All Kids Should Have a Talking Globe

On Monday, I rode in an Uber from a small town in northern Massachusetts just outside of the New Hampshire border back to Boston. My driver was a Cambodian man who spoke to me at lengths about his favorite quotes from Martin Luther King Jr. and the Prophet Muhammad. He shared his story of moving across seas at eleven. When I asked where he moved from, he responded first with an expression of gratitude and then told me he was from Cambodia. Curious as to why he thanked me, I asked. He was grateful I didn’t assume he was Latino, something he said happens daily, and because I knew where Cambodia was. 

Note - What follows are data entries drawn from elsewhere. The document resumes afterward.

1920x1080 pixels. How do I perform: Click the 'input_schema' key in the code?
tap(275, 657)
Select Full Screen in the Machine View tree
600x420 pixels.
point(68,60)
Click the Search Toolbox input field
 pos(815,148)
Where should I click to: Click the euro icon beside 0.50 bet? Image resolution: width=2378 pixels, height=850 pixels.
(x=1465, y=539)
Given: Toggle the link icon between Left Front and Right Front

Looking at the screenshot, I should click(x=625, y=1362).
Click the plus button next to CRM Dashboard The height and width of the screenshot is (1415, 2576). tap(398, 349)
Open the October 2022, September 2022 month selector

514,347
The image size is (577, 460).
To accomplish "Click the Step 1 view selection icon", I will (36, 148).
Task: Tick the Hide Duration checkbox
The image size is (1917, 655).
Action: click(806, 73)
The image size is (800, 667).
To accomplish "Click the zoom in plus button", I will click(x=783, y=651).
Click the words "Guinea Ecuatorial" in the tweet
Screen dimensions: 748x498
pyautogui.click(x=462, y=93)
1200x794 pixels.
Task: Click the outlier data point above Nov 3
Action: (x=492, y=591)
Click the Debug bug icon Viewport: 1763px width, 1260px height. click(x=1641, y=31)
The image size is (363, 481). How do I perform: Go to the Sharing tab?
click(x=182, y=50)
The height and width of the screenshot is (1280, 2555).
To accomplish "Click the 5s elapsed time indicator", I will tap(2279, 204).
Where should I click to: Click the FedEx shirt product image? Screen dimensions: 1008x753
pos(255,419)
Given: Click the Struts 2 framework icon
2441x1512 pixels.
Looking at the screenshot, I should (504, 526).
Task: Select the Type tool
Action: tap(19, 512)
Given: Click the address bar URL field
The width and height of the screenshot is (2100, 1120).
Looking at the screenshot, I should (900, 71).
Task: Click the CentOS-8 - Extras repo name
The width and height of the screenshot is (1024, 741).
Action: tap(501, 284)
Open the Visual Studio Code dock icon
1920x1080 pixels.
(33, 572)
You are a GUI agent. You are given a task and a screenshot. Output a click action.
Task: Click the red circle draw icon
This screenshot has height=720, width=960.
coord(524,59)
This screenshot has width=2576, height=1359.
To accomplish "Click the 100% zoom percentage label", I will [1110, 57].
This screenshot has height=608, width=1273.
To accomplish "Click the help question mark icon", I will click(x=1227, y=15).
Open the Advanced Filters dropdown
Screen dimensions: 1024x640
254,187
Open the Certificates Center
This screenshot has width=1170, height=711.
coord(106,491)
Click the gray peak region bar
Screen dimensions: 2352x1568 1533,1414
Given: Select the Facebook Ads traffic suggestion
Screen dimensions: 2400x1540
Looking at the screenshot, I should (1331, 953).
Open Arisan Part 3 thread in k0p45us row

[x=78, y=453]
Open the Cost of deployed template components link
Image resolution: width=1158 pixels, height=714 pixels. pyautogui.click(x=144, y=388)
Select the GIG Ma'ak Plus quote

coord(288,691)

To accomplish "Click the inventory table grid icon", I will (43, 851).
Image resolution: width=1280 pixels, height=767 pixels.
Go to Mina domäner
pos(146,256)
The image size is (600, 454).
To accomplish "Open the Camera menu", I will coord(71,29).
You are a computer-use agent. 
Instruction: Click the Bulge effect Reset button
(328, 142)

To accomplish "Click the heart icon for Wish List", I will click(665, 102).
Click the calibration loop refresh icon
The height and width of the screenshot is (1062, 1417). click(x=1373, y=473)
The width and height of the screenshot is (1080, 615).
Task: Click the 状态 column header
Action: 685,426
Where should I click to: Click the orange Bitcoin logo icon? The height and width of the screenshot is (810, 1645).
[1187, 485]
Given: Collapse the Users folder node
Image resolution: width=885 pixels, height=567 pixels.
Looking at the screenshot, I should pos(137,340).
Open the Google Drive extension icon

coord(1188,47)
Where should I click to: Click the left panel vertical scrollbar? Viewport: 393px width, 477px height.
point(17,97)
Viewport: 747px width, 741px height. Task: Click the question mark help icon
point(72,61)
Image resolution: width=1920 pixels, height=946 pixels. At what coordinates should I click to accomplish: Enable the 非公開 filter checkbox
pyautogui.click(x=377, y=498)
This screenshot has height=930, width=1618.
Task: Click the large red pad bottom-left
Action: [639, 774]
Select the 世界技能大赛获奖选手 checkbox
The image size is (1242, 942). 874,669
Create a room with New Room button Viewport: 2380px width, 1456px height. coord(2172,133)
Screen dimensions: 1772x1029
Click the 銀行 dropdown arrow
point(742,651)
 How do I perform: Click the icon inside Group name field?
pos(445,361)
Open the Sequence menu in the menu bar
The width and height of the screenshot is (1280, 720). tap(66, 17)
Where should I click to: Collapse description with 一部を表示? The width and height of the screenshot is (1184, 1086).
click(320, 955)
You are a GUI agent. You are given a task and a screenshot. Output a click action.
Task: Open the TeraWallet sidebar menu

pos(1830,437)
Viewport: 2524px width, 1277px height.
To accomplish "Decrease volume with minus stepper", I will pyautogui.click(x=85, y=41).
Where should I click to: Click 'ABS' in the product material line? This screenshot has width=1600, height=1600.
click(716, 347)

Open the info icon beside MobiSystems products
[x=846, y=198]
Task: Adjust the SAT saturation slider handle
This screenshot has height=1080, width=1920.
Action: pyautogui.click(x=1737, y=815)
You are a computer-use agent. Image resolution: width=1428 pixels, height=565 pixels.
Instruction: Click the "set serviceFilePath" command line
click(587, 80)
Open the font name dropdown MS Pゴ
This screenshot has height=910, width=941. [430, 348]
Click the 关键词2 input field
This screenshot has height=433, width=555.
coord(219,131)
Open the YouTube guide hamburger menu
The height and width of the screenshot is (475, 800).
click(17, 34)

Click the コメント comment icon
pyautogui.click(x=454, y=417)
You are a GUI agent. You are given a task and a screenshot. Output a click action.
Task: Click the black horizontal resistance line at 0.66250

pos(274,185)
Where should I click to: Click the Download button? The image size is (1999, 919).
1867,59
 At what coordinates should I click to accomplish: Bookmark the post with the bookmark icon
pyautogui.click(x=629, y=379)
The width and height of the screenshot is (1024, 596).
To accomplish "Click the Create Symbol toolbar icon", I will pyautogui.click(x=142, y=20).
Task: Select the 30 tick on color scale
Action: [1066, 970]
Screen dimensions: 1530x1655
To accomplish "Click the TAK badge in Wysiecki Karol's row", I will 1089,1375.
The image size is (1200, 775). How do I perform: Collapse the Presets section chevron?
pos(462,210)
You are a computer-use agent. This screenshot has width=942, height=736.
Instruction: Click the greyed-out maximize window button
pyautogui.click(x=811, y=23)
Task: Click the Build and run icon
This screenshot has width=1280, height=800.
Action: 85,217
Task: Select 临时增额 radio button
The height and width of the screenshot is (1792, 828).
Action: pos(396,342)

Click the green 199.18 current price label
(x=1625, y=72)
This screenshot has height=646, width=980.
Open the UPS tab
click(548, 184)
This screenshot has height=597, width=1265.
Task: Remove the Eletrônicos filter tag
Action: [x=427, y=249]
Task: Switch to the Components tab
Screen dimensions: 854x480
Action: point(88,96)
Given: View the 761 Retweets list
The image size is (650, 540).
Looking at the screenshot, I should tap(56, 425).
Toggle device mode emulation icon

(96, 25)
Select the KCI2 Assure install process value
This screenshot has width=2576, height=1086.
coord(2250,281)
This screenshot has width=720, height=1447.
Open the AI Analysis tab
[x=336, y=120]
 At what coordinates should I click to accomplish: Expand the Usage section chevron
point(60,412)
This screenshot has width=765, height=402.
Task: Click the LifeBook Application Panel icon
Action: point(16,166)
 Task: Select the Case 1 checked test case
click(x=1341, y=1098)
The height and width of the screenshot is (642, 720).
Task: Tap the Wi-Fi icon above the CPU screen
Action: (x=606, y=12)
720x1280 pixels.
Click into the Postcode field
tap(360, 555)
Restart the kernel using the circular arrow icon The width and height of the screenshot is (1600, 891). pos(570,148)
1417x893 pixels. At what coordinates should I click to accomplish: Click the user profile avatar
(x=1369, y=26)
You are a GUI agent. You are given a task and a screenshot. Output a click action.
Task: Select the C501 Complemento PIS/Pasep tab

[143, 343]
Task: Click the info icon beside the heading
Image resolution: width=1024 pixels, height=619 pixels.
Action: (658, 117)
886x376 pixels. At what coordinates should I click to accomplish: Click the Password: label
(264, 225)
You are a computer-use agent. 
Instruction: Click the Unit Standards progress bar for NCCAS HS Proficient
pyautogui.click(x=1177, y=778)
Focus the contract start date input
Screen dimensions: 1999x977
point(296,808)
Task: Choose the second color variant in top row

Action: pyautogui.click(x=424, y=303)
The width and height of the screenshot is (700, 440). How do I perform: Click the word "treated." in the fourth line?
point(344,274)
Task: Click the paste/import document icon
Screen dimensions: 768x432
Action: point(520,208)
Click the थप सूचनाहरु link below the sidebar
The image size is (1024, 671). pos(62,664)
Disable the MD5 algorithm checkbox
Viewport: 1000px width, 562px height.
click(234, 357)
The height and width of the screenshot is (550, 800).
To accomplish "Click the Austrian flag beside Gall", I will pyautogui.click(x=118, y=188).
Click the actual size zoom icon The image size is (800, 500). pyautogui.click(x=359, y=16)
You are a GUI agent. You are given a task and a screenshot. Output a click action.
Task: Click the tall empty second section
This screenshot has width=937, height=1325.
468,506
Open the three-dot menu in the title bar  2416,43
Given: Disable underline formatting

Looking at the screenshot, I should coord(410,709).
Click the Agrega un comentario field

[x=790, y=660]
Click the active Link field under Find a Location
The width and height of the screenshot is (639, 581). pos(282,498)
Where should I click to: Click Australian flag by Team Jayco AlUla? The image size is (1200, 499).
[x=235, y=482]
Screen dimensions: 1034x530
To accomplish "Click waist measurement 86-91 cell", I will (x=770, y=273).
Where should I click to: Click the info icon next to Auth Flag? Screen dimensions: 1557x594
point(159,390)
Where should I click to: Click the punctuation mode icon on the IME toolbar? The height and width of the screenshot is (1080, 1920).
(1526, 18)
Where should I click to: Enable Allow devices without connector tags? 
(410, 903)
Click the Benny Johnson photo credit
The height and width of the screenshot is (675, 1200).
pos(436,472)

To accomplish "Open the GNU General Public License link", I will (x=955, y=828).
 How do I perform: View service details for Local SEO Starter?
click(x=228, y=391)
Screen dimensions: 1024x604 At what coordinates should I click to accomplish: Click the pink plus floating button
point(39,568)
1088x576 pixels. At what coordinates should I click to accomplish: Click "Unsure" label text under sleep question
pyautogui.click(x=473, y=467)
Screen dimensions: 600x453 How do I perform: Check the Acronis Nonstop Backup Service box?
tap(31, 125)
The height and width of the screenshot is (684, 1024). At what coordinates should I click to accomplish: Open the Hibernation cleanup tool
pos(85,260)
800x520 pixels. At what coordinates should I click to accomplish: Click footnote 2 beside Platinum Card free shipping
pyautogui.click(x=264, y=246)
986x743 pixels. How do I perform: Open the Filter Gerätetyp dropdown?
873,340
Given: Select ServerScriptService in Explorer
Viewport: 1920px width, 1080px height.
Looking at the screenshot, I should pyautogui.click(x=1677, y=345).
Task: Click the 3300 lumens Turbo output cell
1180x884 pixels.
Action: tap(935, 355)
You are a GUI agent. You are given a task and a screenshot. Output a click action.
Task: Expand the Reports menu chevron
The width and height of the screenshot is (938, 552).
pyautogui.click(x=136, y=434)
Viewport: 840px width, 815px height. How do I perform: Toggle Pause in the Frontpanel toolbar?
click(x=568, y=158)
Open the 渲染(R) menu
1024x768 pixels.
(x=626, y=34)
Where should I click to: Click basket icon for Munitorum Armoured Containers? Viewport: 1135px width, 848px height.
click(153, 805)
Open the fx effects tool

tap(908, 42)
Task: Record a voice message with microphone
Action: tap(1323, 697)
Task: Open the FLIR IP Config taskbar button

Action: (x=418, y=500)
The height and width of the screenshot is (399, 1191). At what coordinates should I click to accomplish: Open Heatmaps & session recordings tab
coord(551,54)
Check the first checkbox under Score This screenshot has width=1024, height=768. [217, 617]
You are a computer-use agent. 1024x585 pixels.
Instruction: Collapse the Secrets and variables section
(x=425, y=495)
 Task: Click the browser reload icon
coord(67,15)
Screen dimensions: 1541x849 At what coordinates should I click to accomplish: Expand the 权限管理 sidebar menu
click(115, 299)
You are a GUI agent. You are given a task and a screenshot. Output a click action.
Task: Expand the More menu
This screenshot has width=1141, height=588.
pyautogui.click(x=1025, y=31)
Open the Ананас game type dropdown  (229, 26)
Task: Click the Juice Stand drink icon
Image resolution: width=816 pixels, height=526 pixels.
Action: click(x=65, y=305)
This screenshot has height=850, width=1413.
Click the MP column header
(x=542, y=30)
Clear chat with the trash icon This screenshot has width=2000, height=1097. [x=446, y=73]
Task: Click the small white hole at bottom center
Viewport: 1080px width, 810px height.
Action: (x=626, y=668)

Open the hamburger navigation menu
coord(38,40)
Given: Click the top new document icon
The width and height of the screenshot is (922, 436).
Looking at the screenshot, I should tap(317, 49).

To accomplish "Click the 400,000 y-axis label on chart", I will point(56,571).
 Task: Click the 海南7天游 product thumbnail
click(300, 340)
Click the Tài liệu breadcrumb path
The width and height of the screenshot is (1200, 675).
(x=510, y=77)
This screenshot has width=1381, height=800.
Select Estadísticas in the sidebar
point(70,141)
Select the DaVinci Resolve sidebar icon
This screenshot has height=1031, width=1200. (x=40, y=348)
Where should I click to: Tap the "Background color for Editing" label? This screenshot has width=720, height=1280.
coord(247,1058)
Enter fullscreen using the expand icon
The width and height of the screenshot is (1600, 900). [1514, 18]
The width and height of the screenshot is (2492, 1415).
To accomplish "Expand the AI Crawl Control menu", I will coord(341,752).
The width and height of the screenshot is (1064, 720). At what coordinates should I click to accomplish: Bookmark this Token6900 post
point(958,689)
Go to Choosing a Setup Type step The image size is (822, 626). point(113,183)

I’m sure many of the post calvin readers would have responded in a similar way by not assuming this man’s ethnicity. But enough people do the exact opposite that this man felt the need to thank me for treating him with decency. That hurts. He deserves better. 

Thankfully, I had the right teachers, including one special talking globe my parents gifted me for Christmas sometime before I turned ten. Through this globe and mediated through my parents, I like to think I became a globalist, not in a political science jargon sort of way (though perhaps that’s related), but just that for as long as I can remember, I have been very aware of the geographical structure of our planet. At one point in middle school, I had even memorized the location, name, and capital of every non-island country recognized by the United Nations. That present changed my life through the realization that the world I knew was incomplete and was only one of the worlds contained within my little globe.